The T allele at rs4762326 raises the population probability of endometriosis modestly.
For individual risk counselling, the primary value of this result is raising awareness of
endometriosis symptoms and supporting a lower threshold for timely investigation —
rather than serving as a diagnostic marker in isolation.

Women with this variant who experience hallmark symptoms — dysmenorrhea disrupting daily
function, deep dyspareunia, cyclic pelvic or bowel pain, or unexplained sub-fertility —
should escalate to specialist evaluation rather than accept symptom normalization. The
typical diagnostic gap of nearly a decade is driven by clinicians and patients both
underestimating pain severity; genetic awareness can help counteract that bias.

Interactions

rs12700667 (7p15.2 locus, near HOXA10/HOXA11): The 7p15.2 locus is one of the
most strongly replicated endometriosis susceptibility signals, with an OR of 1.20 for
any endometriosis and 1.38 for moderate-to-severe disease. Both loci contribute to
endometriosis risk through different biological pathways — rs12700667 likely through
HOX gene-mediated endometrial programming, rs4762326 through cell adhesion capacity.
Women carrying risk alleles at both loci may have additive susceptibility, though no
formal gene-gene interaction paper has been published for this pair.
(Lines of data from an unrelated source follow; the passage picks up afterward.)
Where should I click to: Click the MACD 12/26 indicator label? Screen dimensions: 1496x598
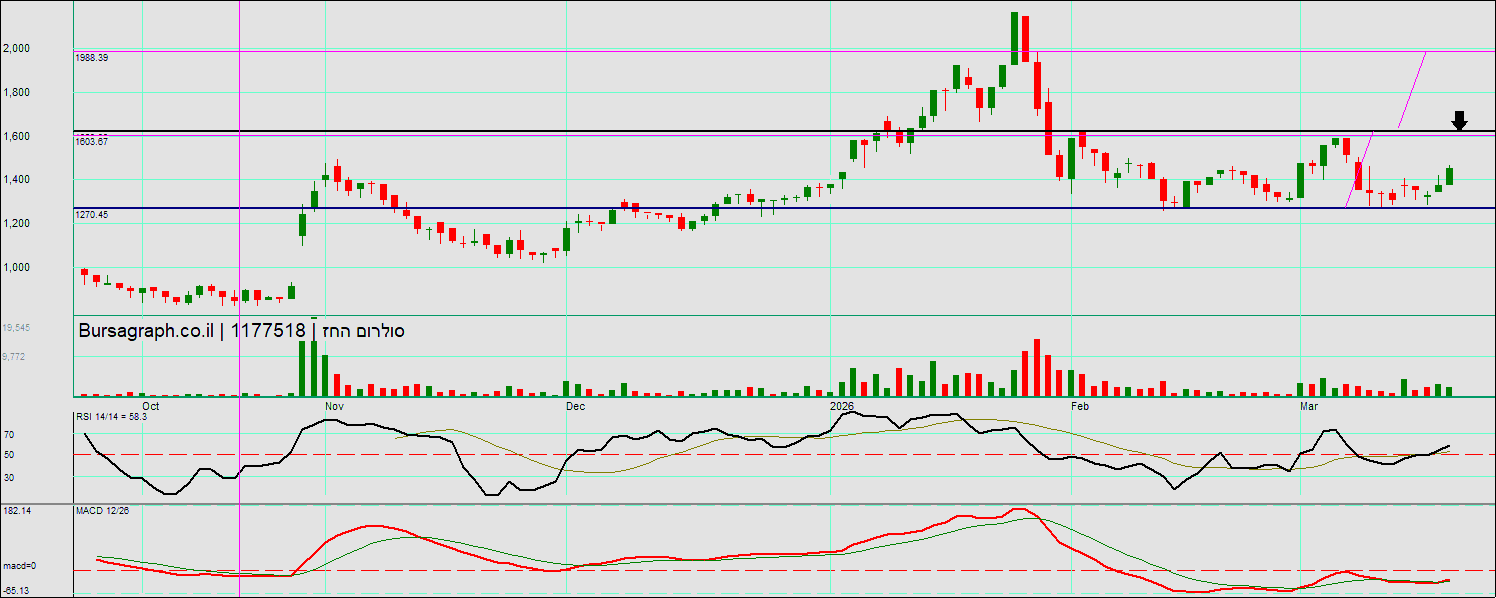[x=103, y=511]
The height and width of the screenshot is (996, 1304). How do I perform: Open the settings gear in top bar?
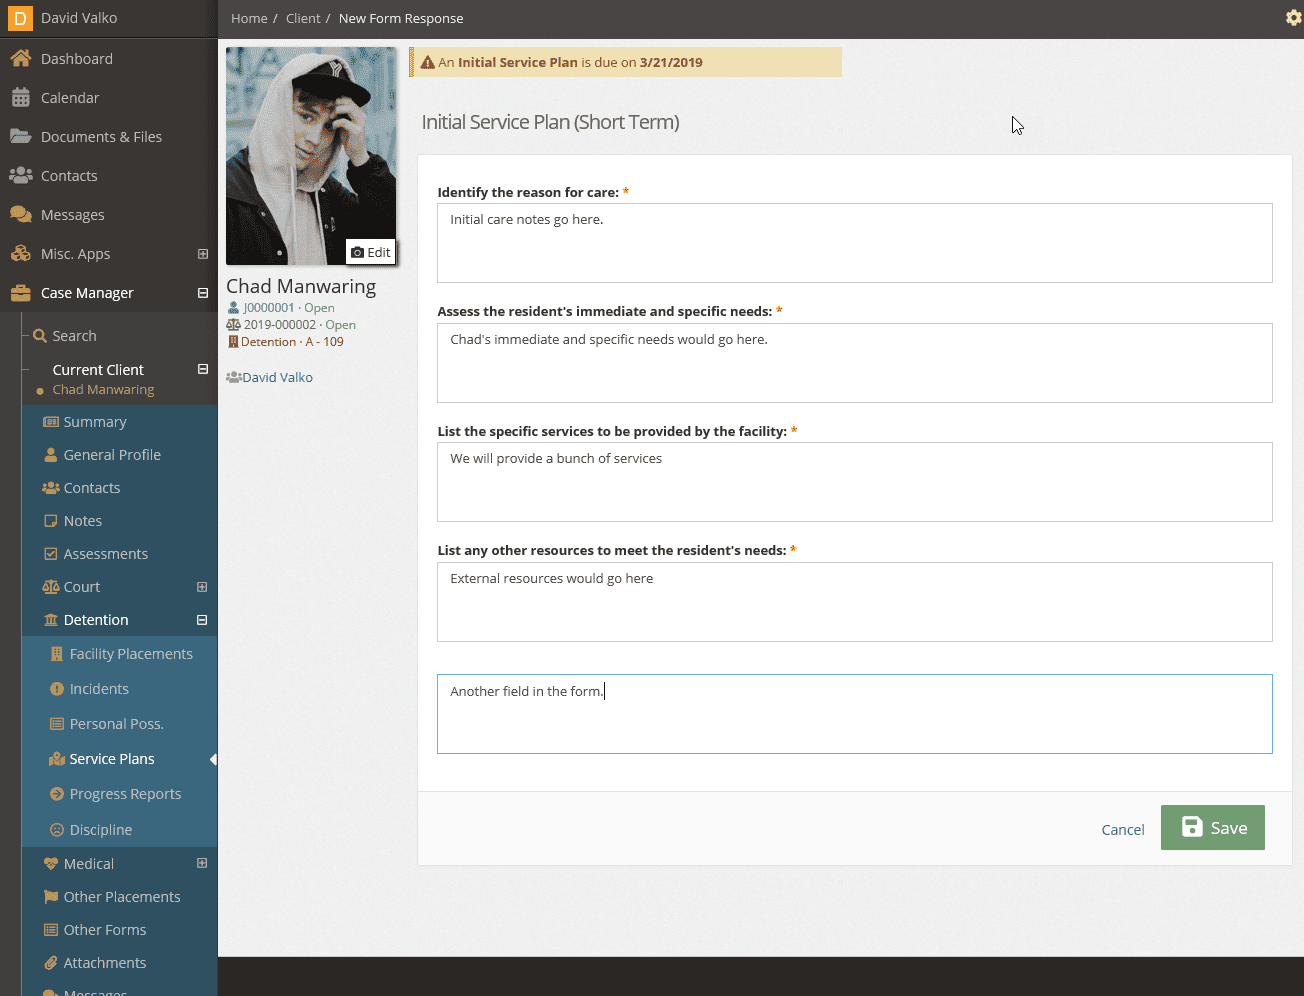coord(1293,17)
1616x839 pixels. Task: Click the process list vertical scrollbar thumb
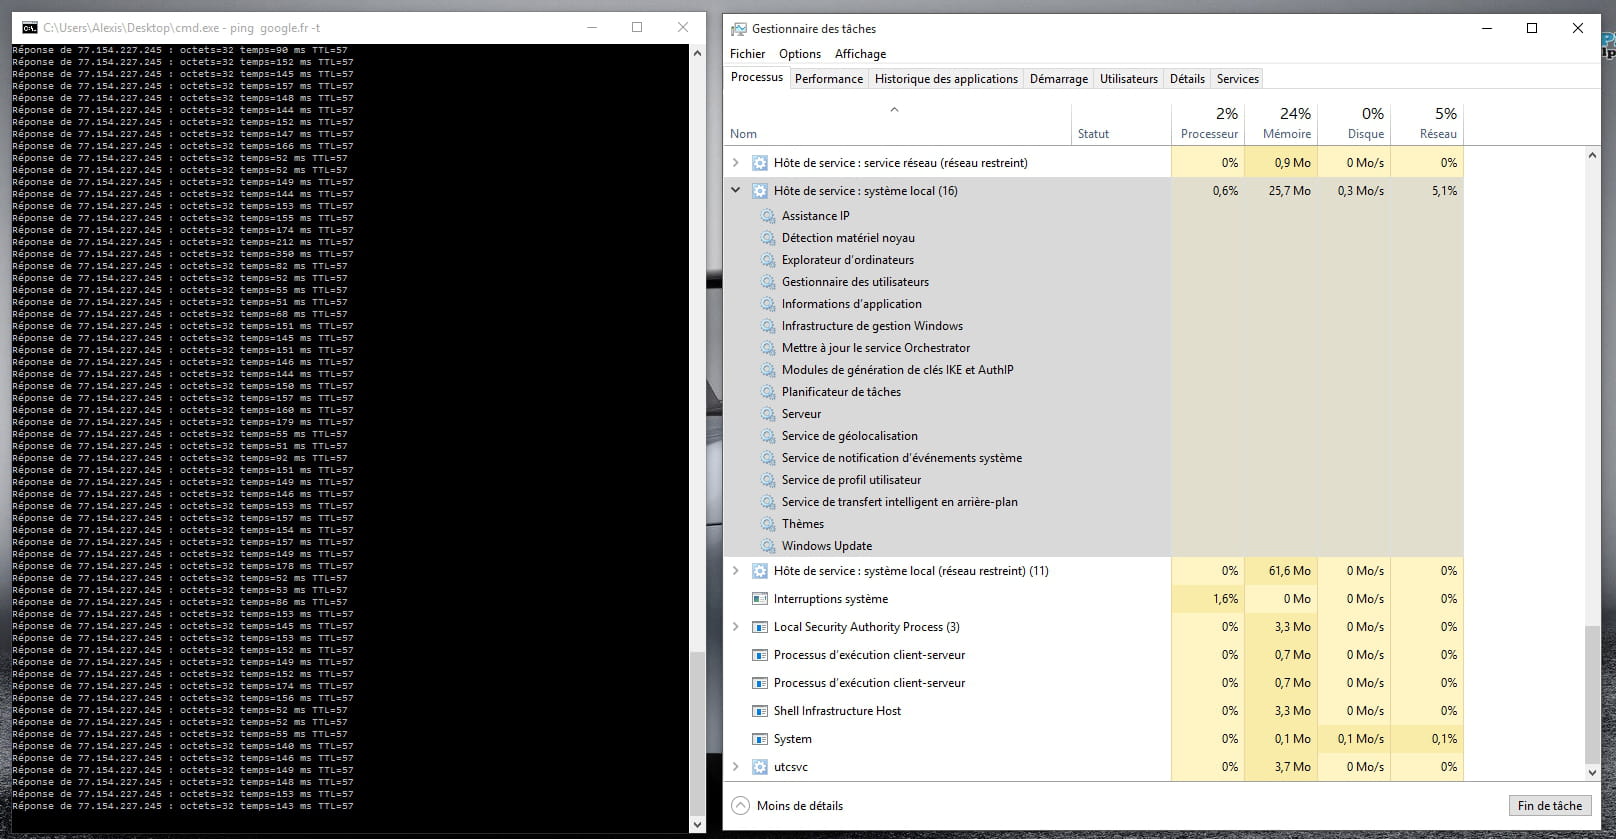click(x=1592, y=694)
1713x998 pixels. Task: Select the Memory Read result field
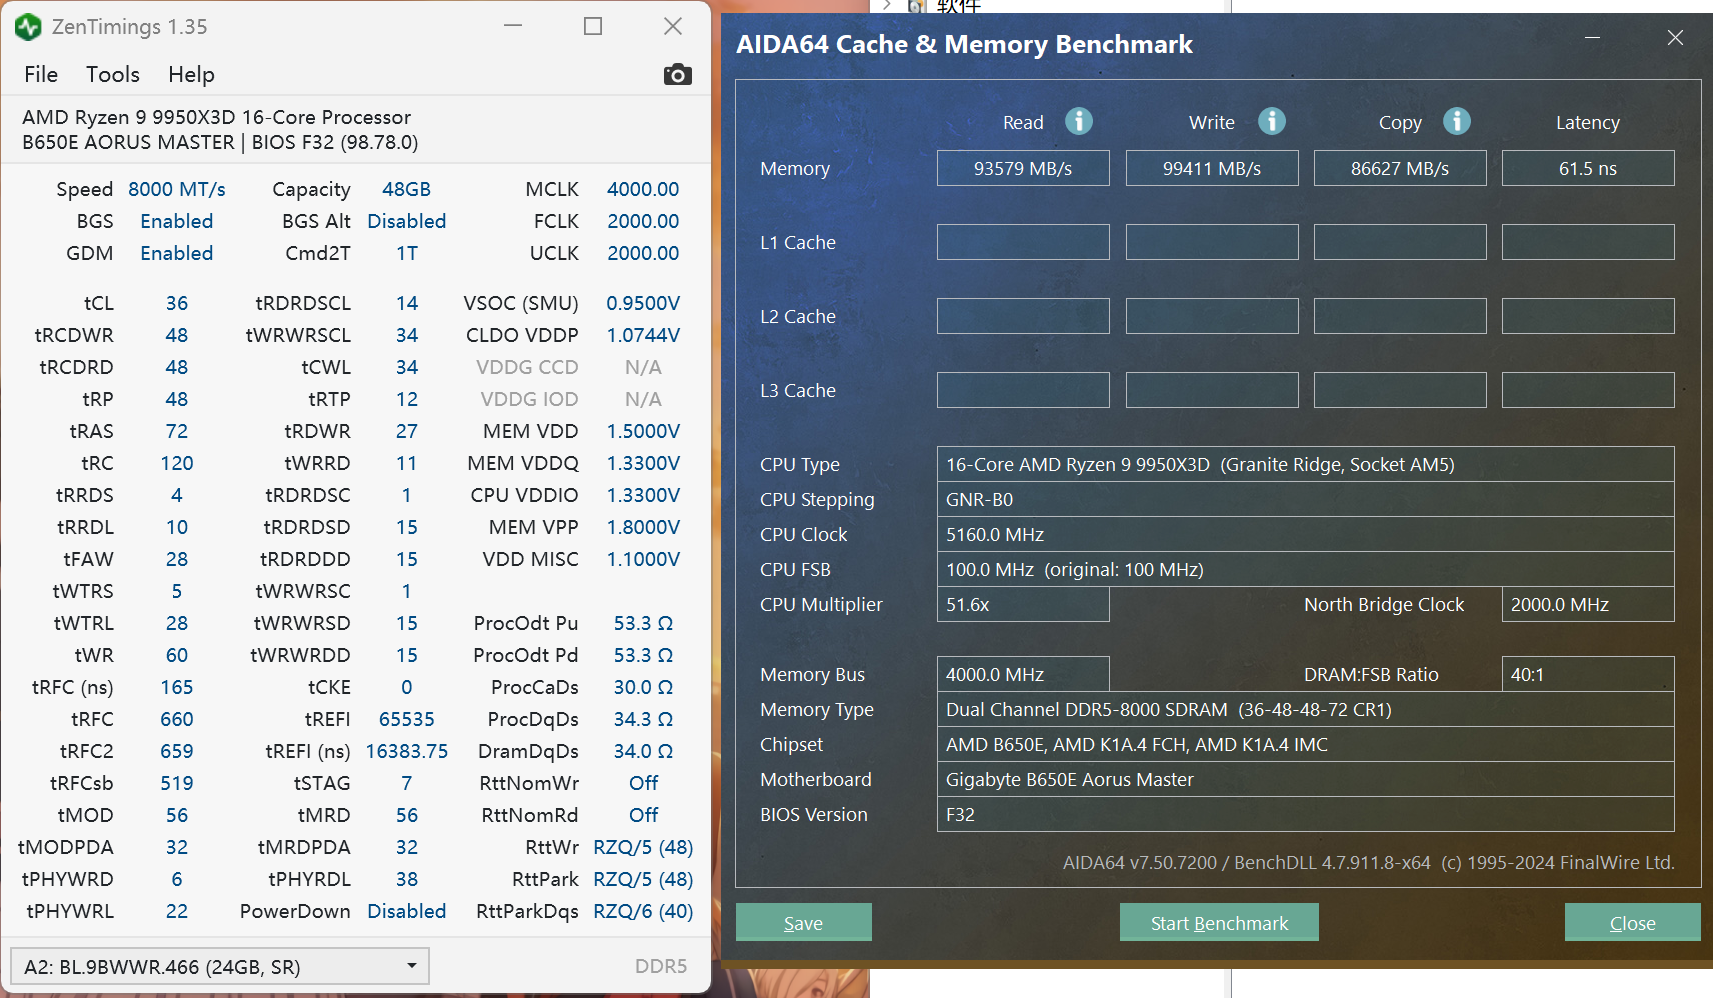[x=1022, y=168]
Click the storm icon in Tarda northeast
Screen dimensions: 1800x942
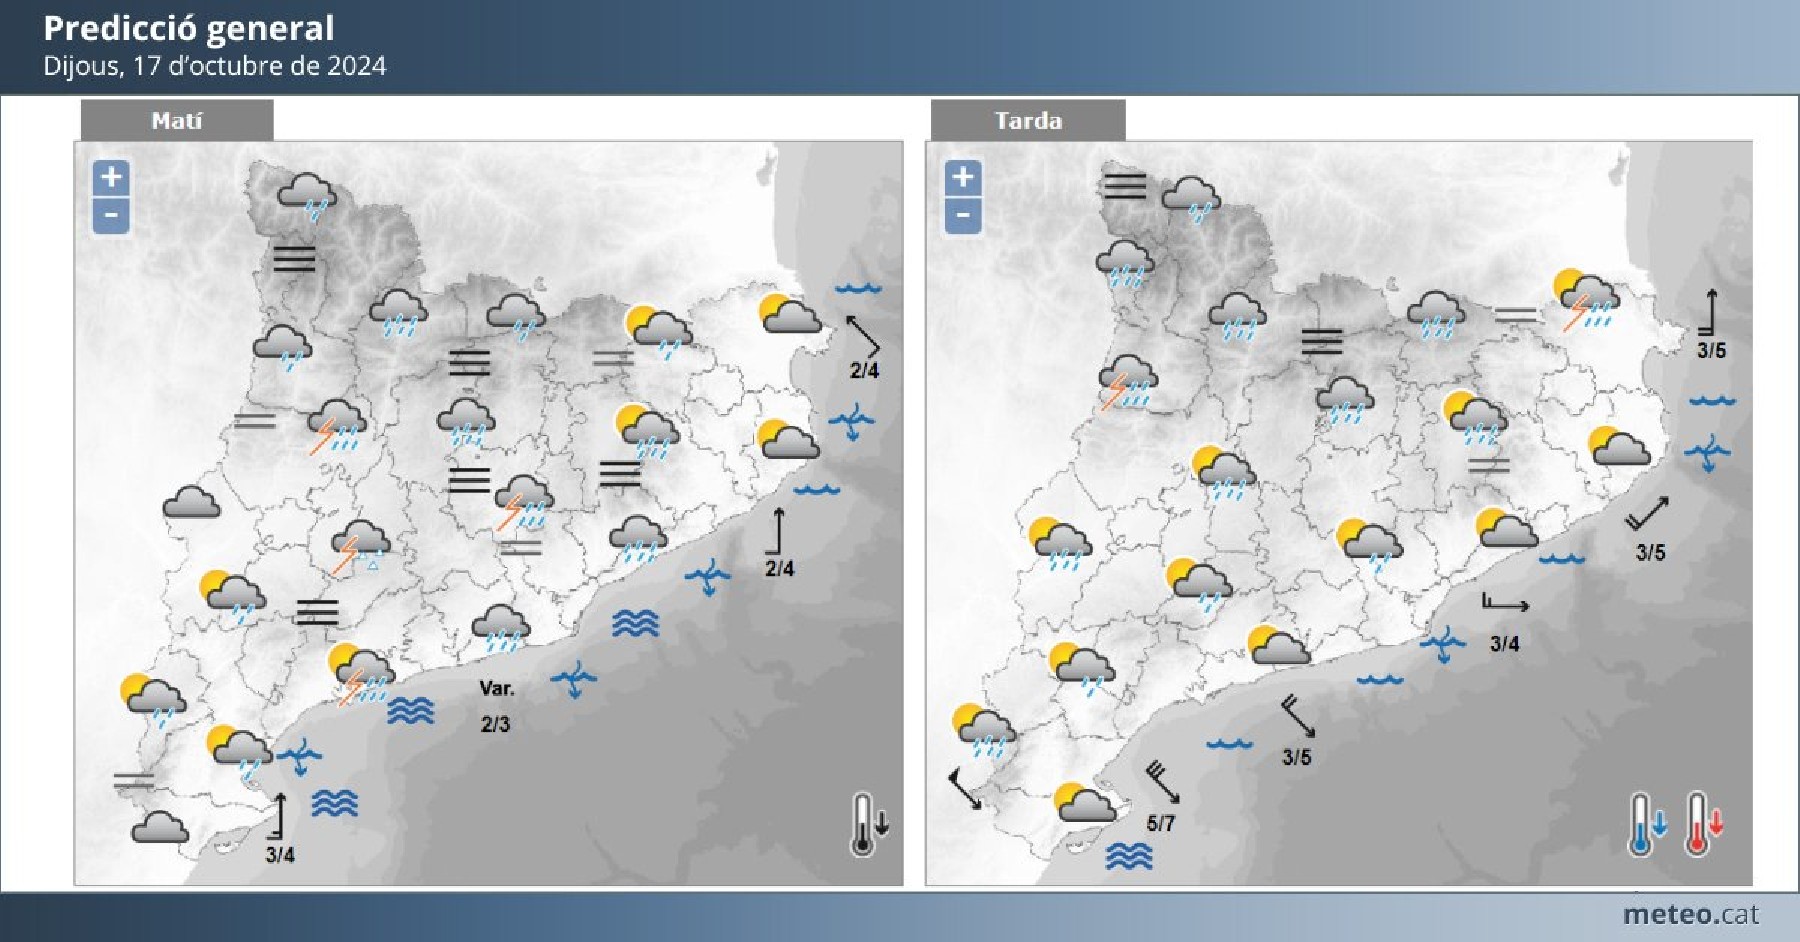point(1585,299)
rs7521902 (WNT4 locus): WNT4 is one of the most significantly associated
endometriosis loci (OR up to 1.21) and also implicates cell signalling in endometrial
tissue specification. The combination of a cell adhesion variant (VEZT, rs4762326) and
a cell signalling variant (WNT4, rs7521902) in the same individual would represent
two mechanistically distinct contributions to ectopic implantation risk.

rs1250248 (FN1 — fibronectin 1): FN1 encodes fibronectin, a major extracellular
matrix glycoprotein that interacts directly with cell surface adhesion receptors.
An epistatic interaction between the FN1 locus and WNT4 has been described for ovarian
endometriosis. Fibronectin and vezatin operate in adjacent layers of the adhesion
machinery; carrying variants in both genes could further amplify ectopic implantation
efficiency.

For a supervisor compound action proposal: women carrying both the rs4762326 T allele
(VEZT cell adhesion) and the rs12700667 A allele (7p15.2/HOX regulation) represent
a plausible high-risk subgroup for endometriosis monitoring. Combined recommendation:
lower threshold for specialist gynecological evaluation at first symptom onset, and
proactive baseline AMH and antral follicle count by age 28. Evidence level: moderate
(both loci established; combined effect is additive assumption, not formally tested).